The title had to be too short, but what I want to do is find out how many solutions there are to the following equation in that interval (here $A$ is a constant):
$$\cos\left(A \cos\left(\frac{s}{A} \right)\right) = \sin\left(A \cos\left(\frac{s}{A} \right)\right) = A \sin\left(\frac{s}{A} \right), \quad s \in [0, 2A\pi]$$
I know it depends on $A$ and I've tested a few cases, but I'm rusty on this trig stuff, so I haven't been able to do it yet. I'd appreciate some help.
Update: Actually I've just realized I don't need the third inequality so I'm accepting the current answer.
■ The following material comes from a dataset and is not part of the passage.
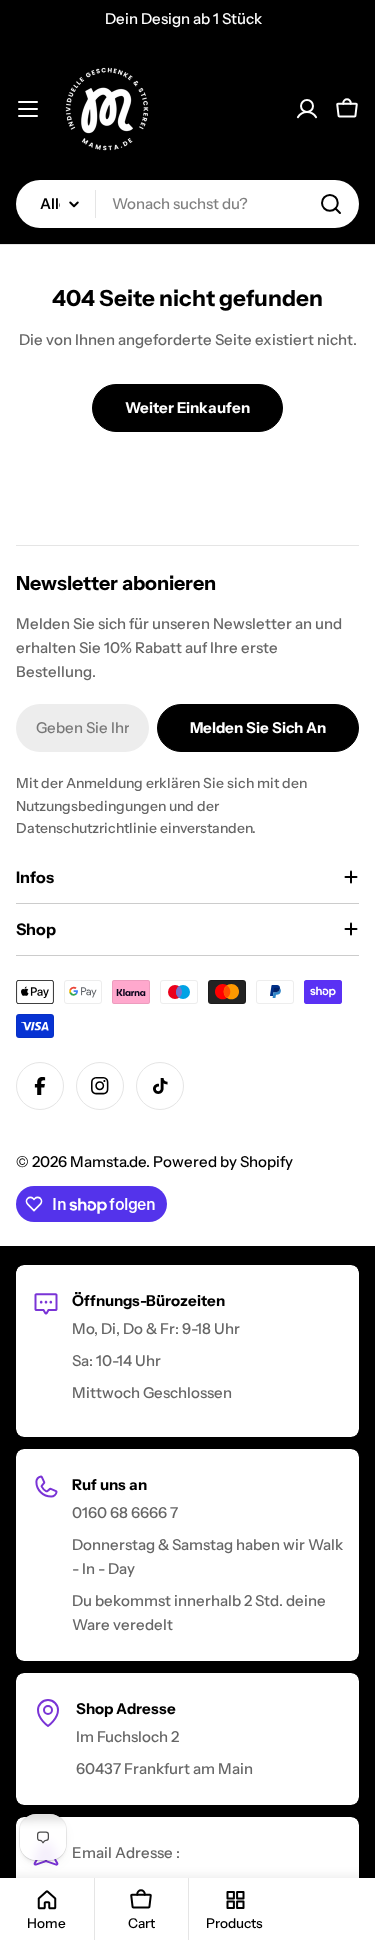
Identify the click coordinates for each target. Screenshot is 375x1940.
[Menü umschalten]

For $\cos(X)$ to equal $\sin(X)$, you must have $$X=\frac{\pi}{4}+k\pi$$ So you have $$A\cos\left(\frac{s}{A}\right)=\frac{\pi}{4}+k\pi$$ $$\cos\left(\frac{s}{A}\right)=\frac{\pi}{4A}+\frac{k\pi}{A}$$ where $k$ is an integer. Since the output of $\cos$ is trapped between $-1$ and $1$, for all but finitely many values of $k$, there are no solutions. There will only be solutions when $$-1\leq\frac{\pi}{4A}+\frac{k\pi}{A}\leq1$$ $$-\frac{A}{\pi}-\frac{1}{4}\leq k\leq \frac{A}{\pi}-\frac{1}{4}$$ For each such $k$ there will be $2$ solution values for $s$ in $[0,2A\pi)$, unless for some particular $k$, $\frac{\pi}{4A}+\frac{k\pi}{A}$ happens to be exactly $1$ or $-1$, and then there will be only one solution value for $s$.
So count integers between $-\frac{A}{\pi}-\frac{1}{4}$ and $\frac{A}{\pi}-\frac{1}{4}$, and then double. If necessary adjust slightly if $\frac{\pi}{4A}+\frac{k\pi}{A}$ happens to be $\pm1$ for some $k$.